:: EXCERPT PROVIDED ::
........

Town and sub-district in Jammu and Kashmir, India

Bhaderwah (also spelled Bhadarwah, locally also known as Bhadarkashi) is a town and a tehsil in the Doda district of Jammu Division of Jammu and Kashmir, India.

==Etymology and names==
The name Bhaderwah derives from the Sanskrit word Bhadarwasa meaning "a place of living of supreme and intellect mankind". Alternatively, the name may derive from Bhadarkashi, a name given to the town for the ancient temple of Hindu goddess Bhadrakali located in the area. The area is called Bhadar Avkash (lit. 'a good resting place') and Bhadar Pura in the 1148 CE Sanskrit chronicle Rajatarangini of Kalhana, with the former likely a name given to the region by foreign Kashmiri rulers. The area is sometimes referred to as Chota Kashmir or "little Kashmir" because of topographic similarities with the Kashmir Valley, and is called Bhadarkashi by the Hindus of the region.

==History==
Bhaderwah was ruled by its native rulers up until 8th century AD. During the 10th-11th centuries AD, it came under the rule of Ananta and Kalsha of neighbouring Kashmir. The region finds mentions in the 12th century chronicle, Rajatarangini. Local hill chieftains or Ranas of the Pal clan (originally Chanderbansi Baloria Rajputs from Billawar princely state) ruled the area during the 8th-16th centuries AD. The lineage of Pal rulers started from Raja Radhik Pal, (son of Raja Bhogpal of Balor and brother of Sadhkpal who was given principality of Basohli) followed by his son Bhadra Pal (named after Bhaderkali temple constructed by Raja Radhik Pal), Prithvi Pal, Ajay Pal, and many more. According to folk history, a local ruler named Nag Pal impressed Mughal emperor Akbar in the 16th century with his spiritual prowess, compelling the emperor to make several offerings to him. The event is since commemorated annually during a celebration known as Mela Patt, on Naga Panchami.

........

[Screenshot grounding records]
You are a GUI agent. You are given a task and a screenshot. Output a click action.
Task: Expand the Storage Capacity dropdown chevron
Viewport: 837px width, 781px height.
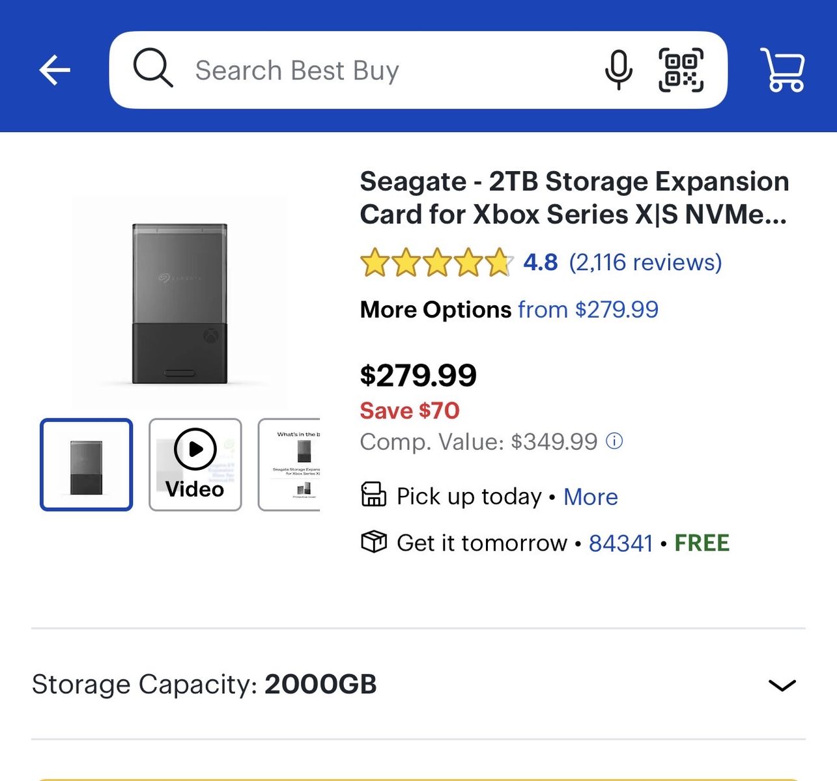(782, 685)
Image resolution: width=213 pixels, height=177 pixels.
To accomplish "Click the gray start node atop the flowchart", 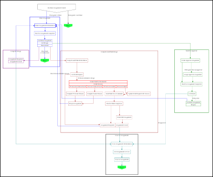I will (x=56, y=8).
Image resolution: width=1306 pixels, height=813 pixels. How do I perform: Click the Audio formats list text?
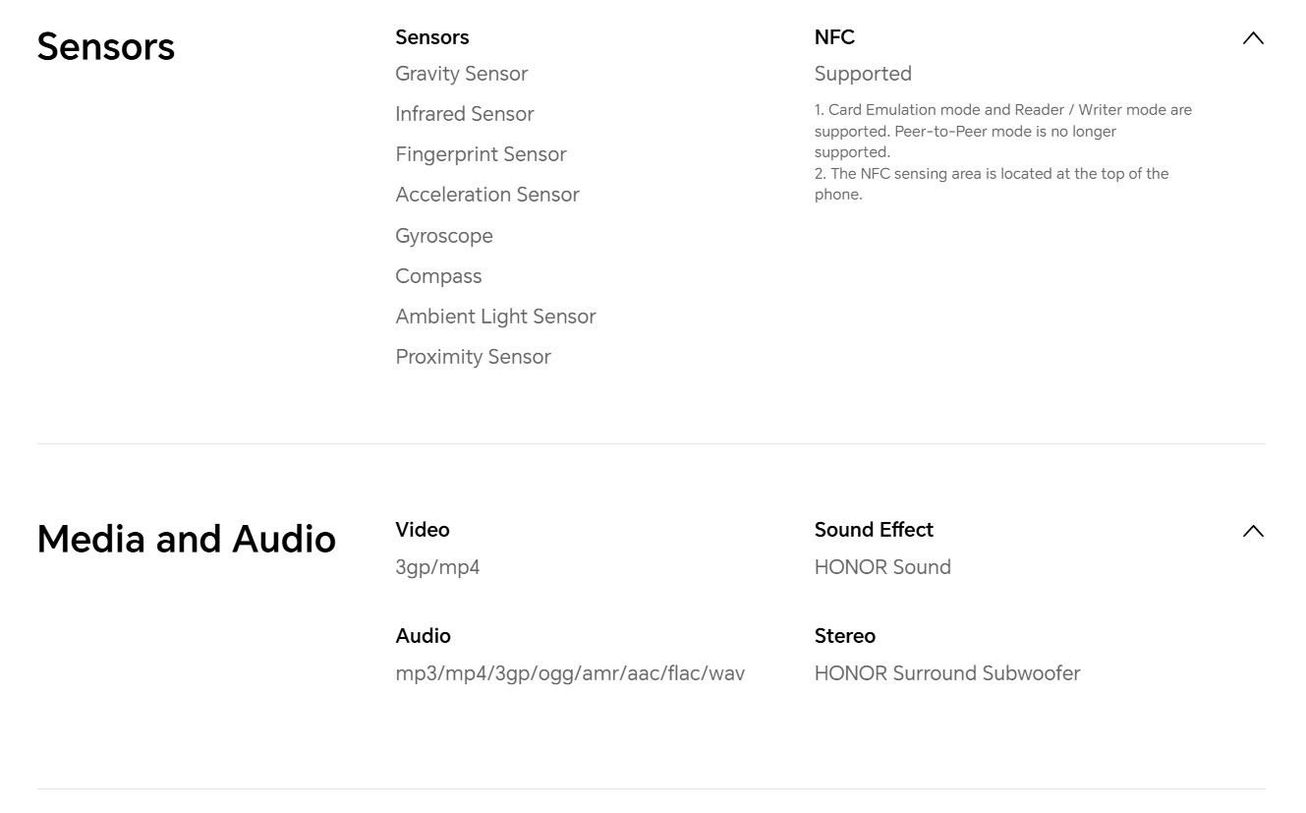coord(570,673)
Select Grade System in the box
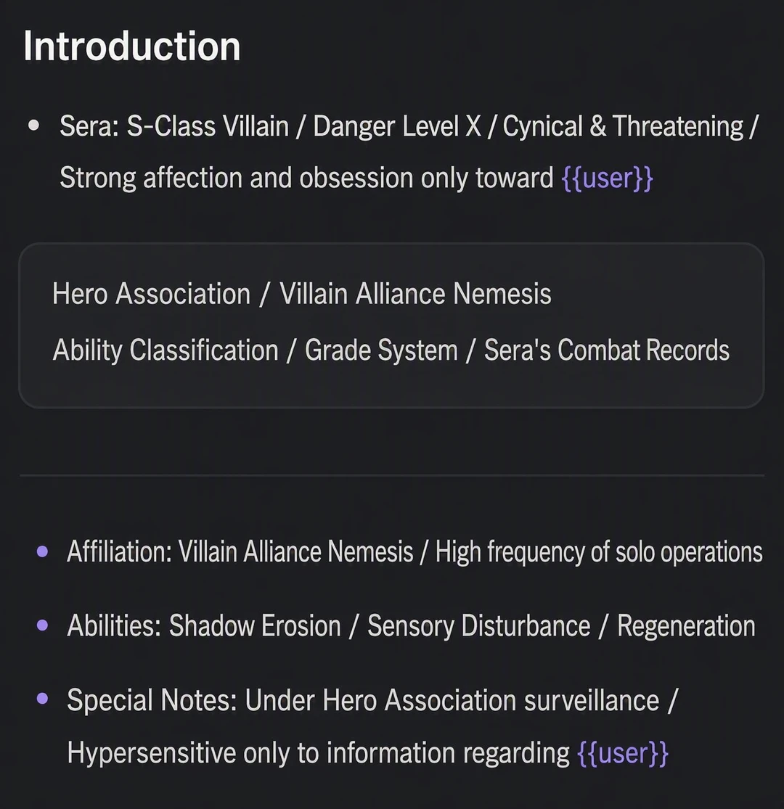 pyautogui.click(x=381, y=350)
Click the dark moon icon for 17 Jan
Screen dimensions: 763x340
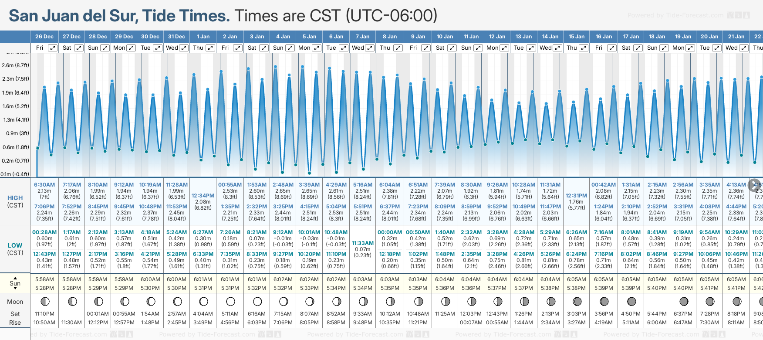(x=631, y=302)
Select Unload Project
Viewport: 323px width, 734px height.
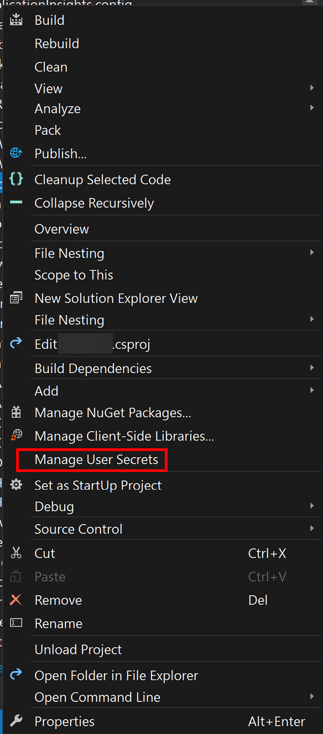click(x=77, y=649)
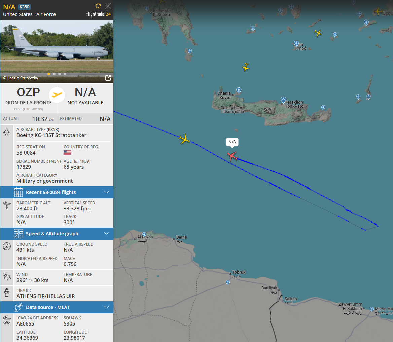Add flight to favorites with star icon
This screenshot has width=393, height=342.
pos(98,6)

........

:: EXERCISE DIRECTIONS ::
Reproduce the full text about Bhaderwah word for word. The records have no connection to the Bhaderwah text.

:: REPLY TO THE EXERCISE ::
Town and sub-district in Jammu and Kashmir, India

Bhaderwah (also spelled Bhadarwah, locally also known as Bhadarkashi) is a town and a tehsil in the Doda district of Jammu Division of Jammu and Kashmir, India.

==Etymology and names==
The name Bhaderwah derives from the Sanskrit word Bhadarwasa meaning "a place of living of supreme and intellect mankind". Alternatively, the name may derive from Bhadarkashi, a name given to the town for the ancient temple of Hindu goddess Bhadrakali located in the area. The area is called Bhadar Avkash (lit. 'a good resting place') and Bhadar Pura in the 1148 CE Sanskrit chronicle Rajatarangini of Kalhana, with the former likely a name given to the region by foreign Kashmiri rulers. The area is sometimes referred to as Chota Kashmir or "little Kashmir" because of topographic similarities with the Kashmir Valley, and is called Bhadarkashi by the Hindus of the region.

==History==
Bhaderwah was ruled by its native rulers up until 8th century AD. During the 10th-11th centuries AD, it came under the rule of Ananta and Kalsha of neighbouring Kashmir. The region finds mentions in the 12th century chronicle, Rajatarangini. Local hill chieftains or Ranas of the Pal clan (originally Chanderbansi Baloria Rajputs from Billawar princely state) ruled the area during the 8th-16th centuries AD. The lineage of Pal rulers started from Raja Radhik Pal, (son of Raja Bhogpal of Balor and brother of Sadhkpal who was given principality of Basohli) followed by his son Bhadra Pal (named after Bhaderkali temple constructed by Raja Radhik Pal), Prithvi Pal, Ajay Pal, and many more. According to folk history, a local ruler named Nag Pal impressed Mughal emperor Akbar in the 16th century with his spiritual prowess, compelling the emperor to make several offerings to him. The event is since commemorated annually during a celebration known as Mela Patt, on Naga Panchami.